Version 1.6 of MongoDB was released last week while I was at devLink. What makes this an important point release? Two things: sharding and replica sets.

Sharding is a way of partitioning data. Data will be sharded by a key – this could be based on zip code, customer number, SKU, or any other aspect of the data. Sharding data in MongoDB occurs on a collection by collection basis. If you want related data to be on the same server you’ll need to pick a sharding key that is present in every collection. However, this design decision make sense because some collections may grow faster than others. The point of sharding is, in part, to spread load across multiple servers. What makes this important? Previously, sharding has been difficult to set up and administer and required custom application code to be written and maintained. More important, though, sharding gives MongoDB the ability to scale across multiple servers with minimal effort. What would happen if a single node in a set of sharded servers got very busy? Well, MongoDB would detect that one of the nodes is growing faster than the others and it would start balancing the load across the other servers. This might seem like it would violate my earlier statement about how we set MongoDB up to using a sharding key that we define.
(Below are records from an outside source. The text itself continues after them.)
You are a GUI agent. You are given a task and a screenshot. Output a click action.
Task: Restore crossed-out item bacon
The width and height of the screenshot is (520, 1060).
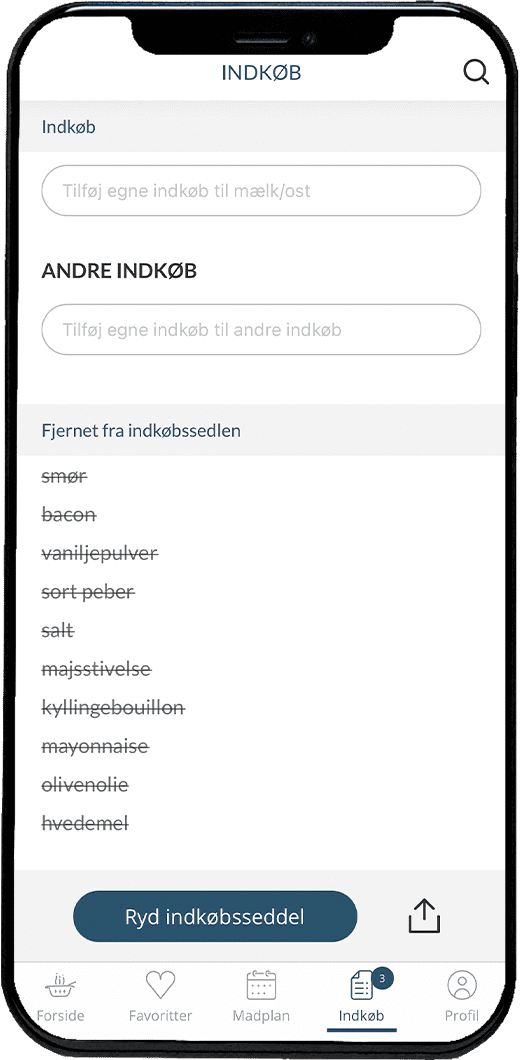point(69,515)

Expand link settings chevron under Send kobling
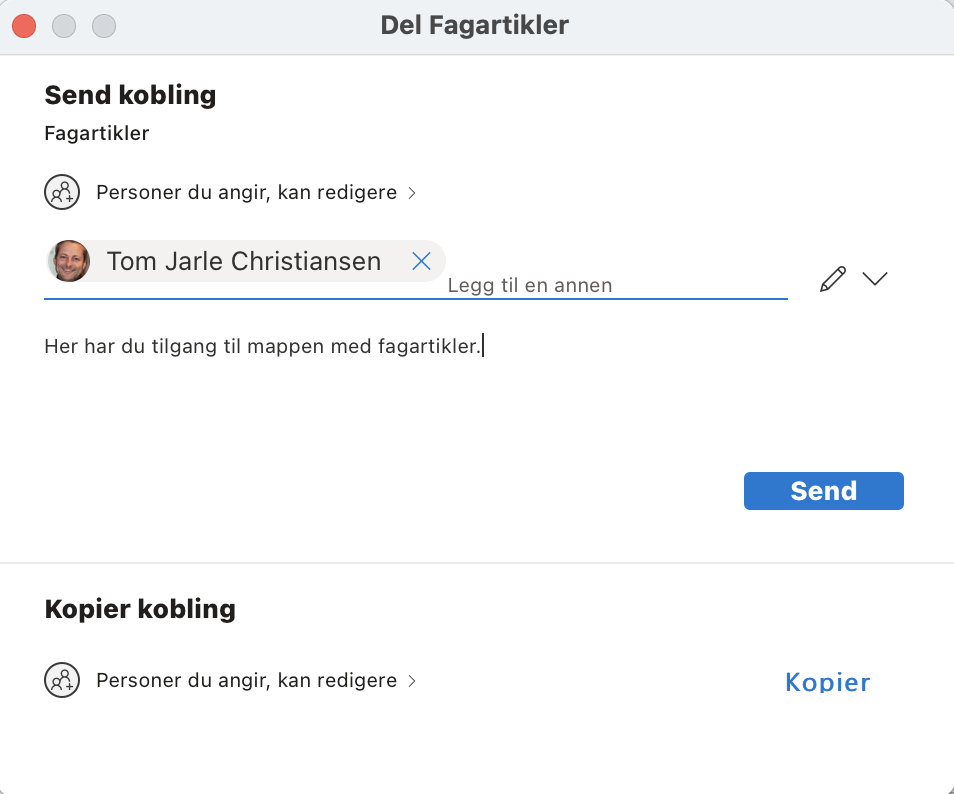coord(412,193)
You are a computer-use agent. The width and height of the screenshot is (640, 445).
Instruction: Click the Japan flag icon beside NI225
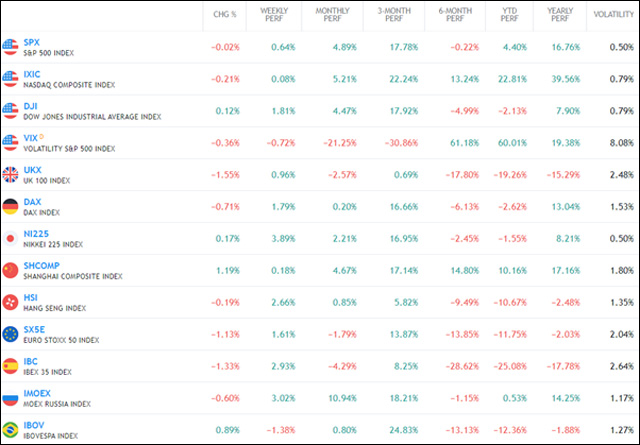tap(12, 239)
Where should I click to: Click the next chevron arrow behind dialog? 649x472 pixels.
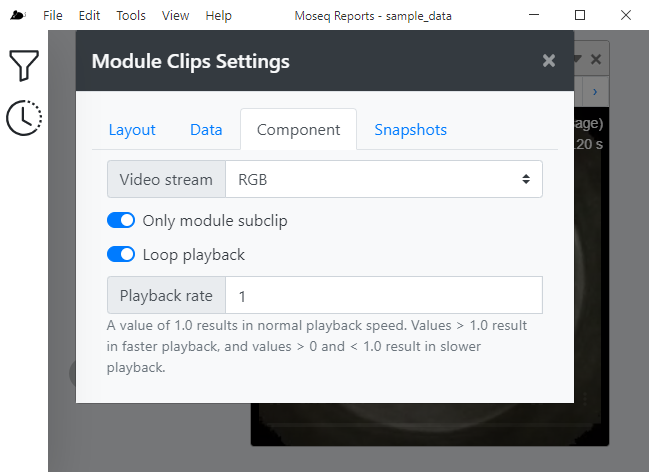click(595, 92)
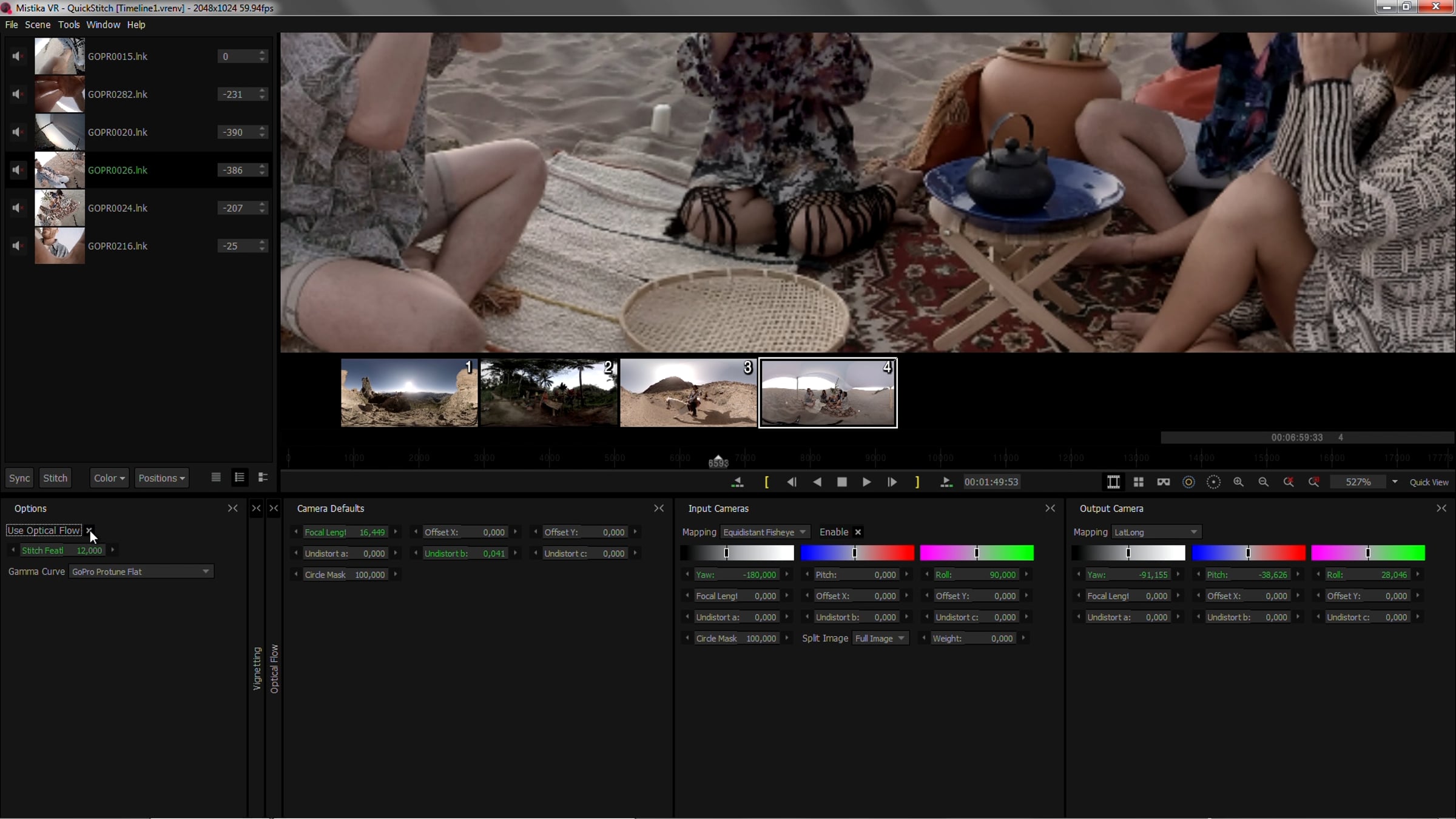Image resolution: width=1456 pixels, height=819 pixels.
Task: Open the Tools menu
Action: click(x=69, y=25)
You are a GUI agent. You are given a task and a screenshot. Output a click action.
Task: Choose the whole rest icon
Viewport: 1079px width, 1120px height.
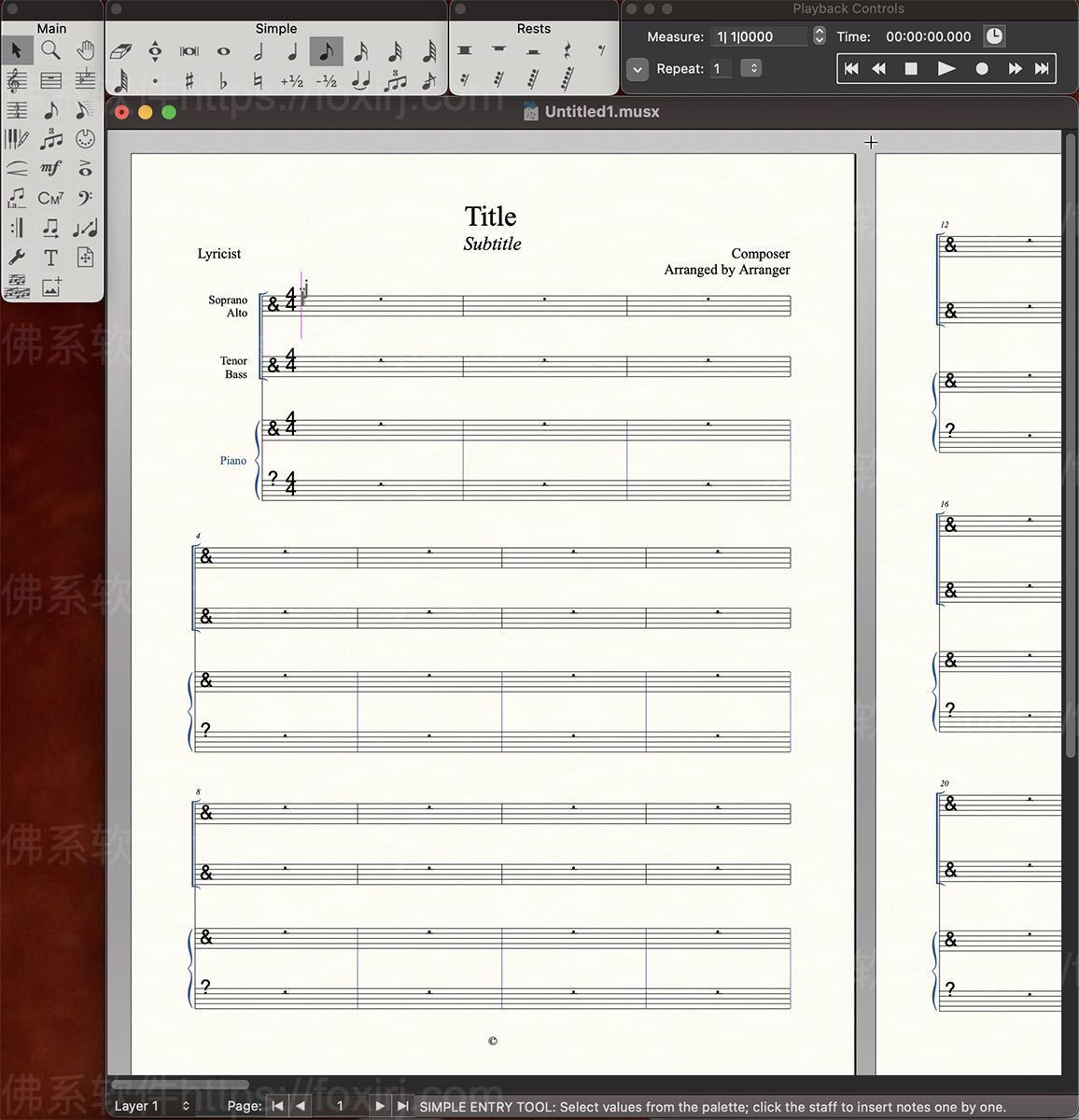click(x=498, y=50)
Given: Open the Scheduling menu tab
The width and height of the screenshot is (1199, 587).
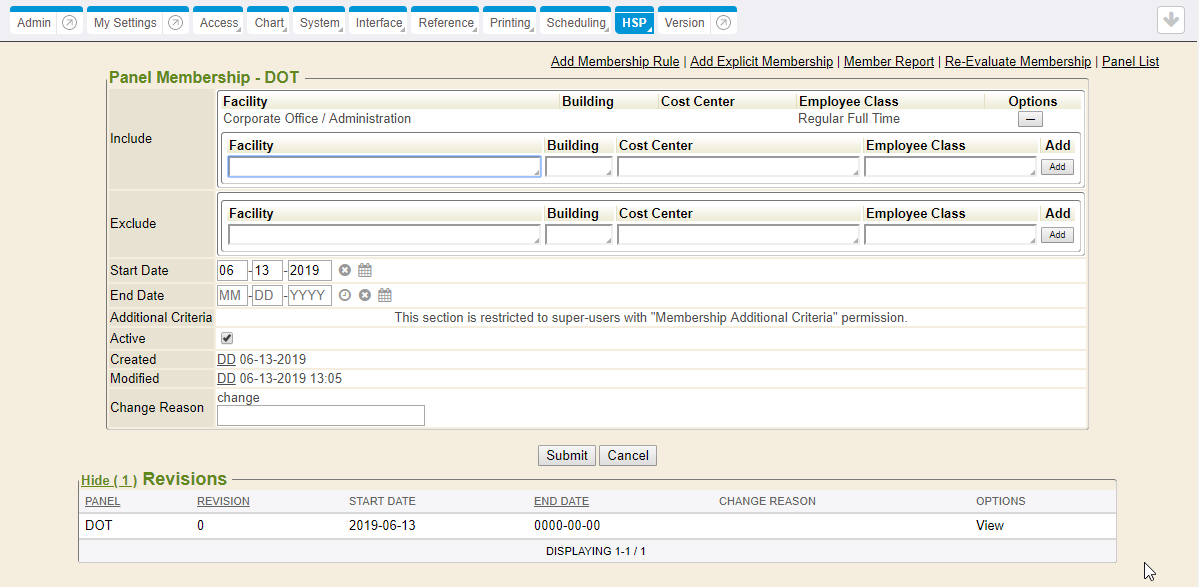Looking at the screenshot, I should click(576, 23).
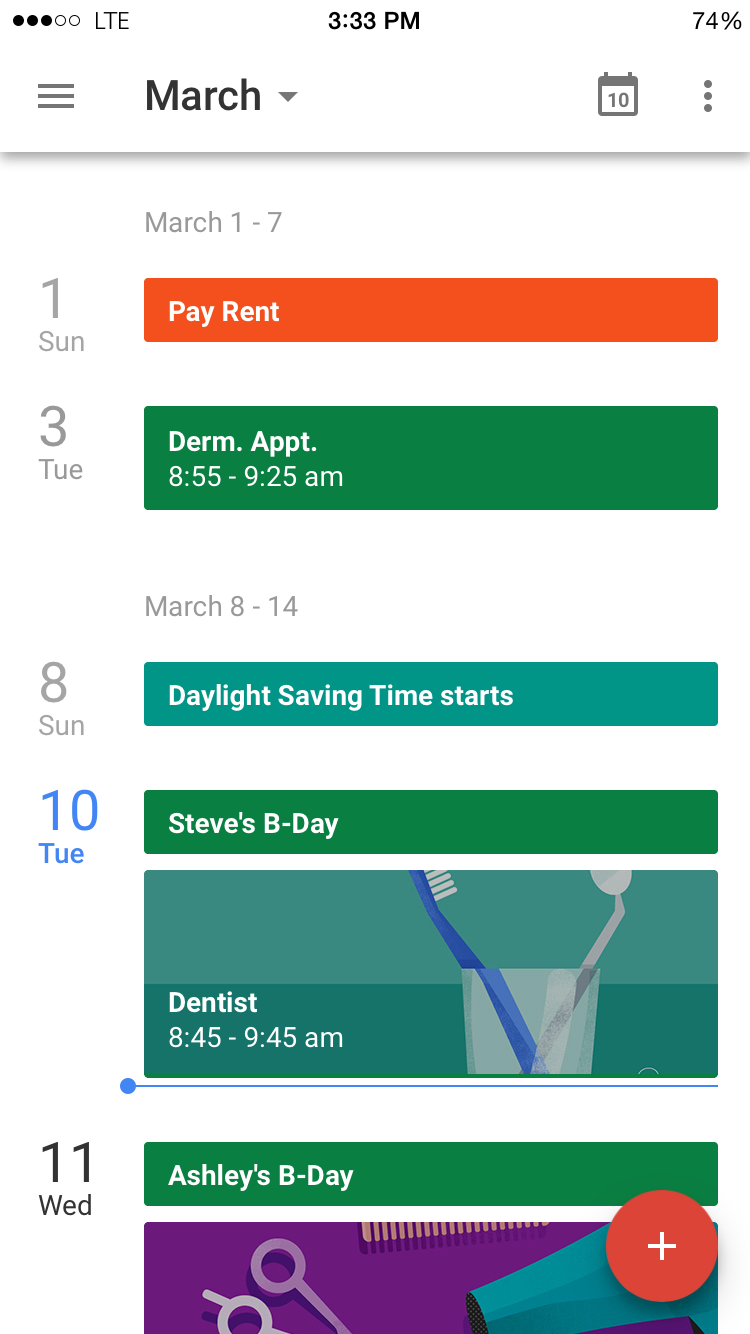
Task: Select Tuesday the 10th date label
Action: [68, 826]
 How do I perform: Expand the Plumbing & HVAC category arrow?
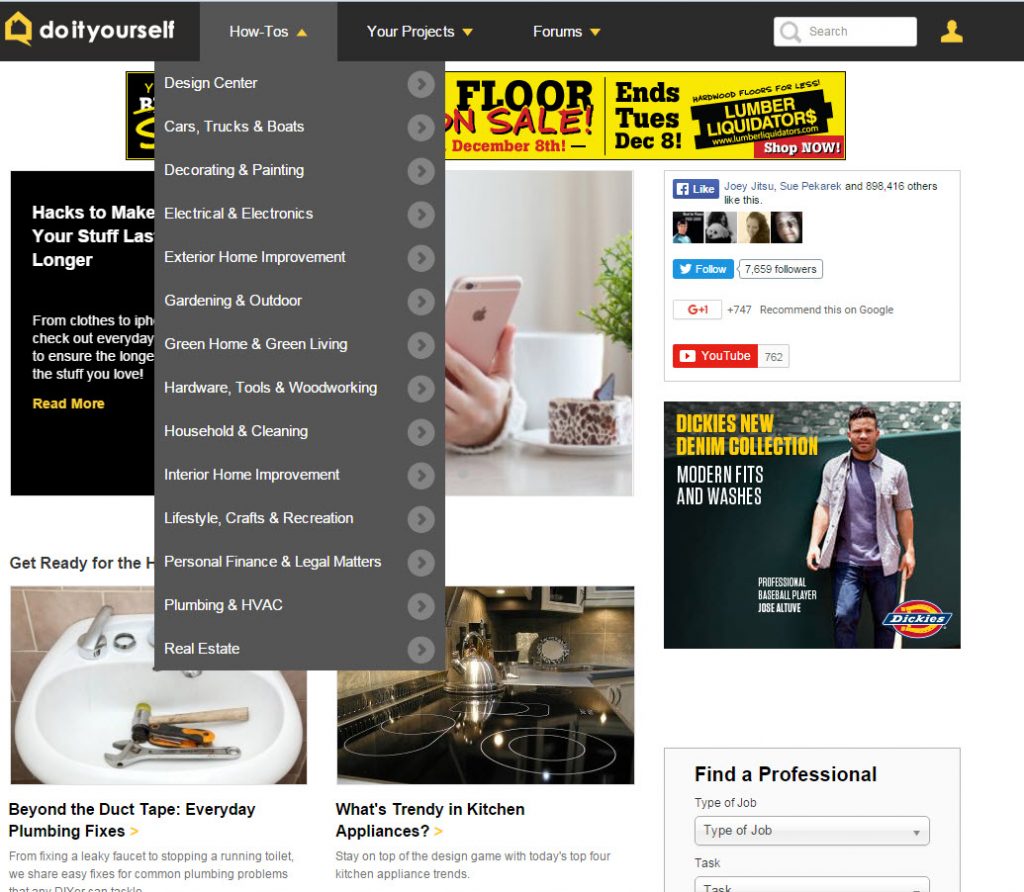[420, 606]
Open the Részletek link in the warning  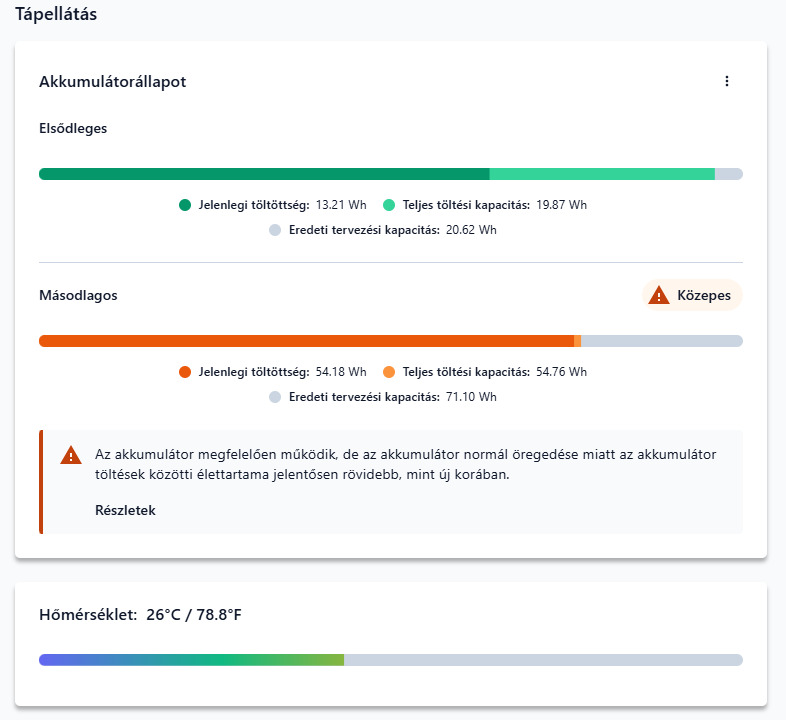[125, 510]
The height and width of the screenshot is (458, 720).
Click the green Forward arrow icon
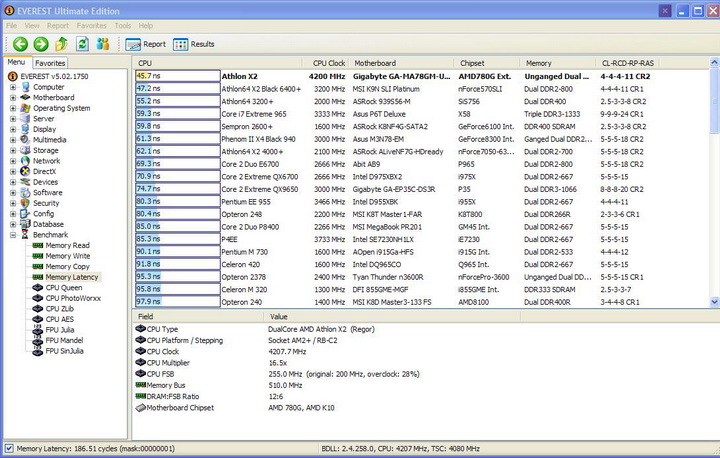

Here’s the catch: MongoDB only uses that sharding key when we set things up and when there are no problems. If things start getting busy, it will make changes to the sharding key. Those changes get reported throughout the entire cluster of servers and everyone knows where their data is, although nobody outside of the cluster really needs to care.

Replica sets are a new and improved way to perform data replication in MongoDB. Basically, we set up replication in a cluster of servers. If any single server fails, another server in the replica set will pick up the load. Once we’re able to get the dead server back up and running, the replica set will automatically start up a recovery process and our users will never know that there was an outage. There can be only one master server at any given time, so this protects us from master server failures. Through the magic of network heartbeats, we can be aware of all of the servers in the replica set. Interestingly, the master server is determined by a priority setting that is assigned to each server. This way, we could use older hardware to serve as a backup (or read-only server) to the master and use faster machines in the replica set to take over from the master in the event of any kind of hardware failure.

How It Works

[caption id=“attachment_1764” align=“alignnone” width=“572”] MongoDB Sharding Diagram[/caption]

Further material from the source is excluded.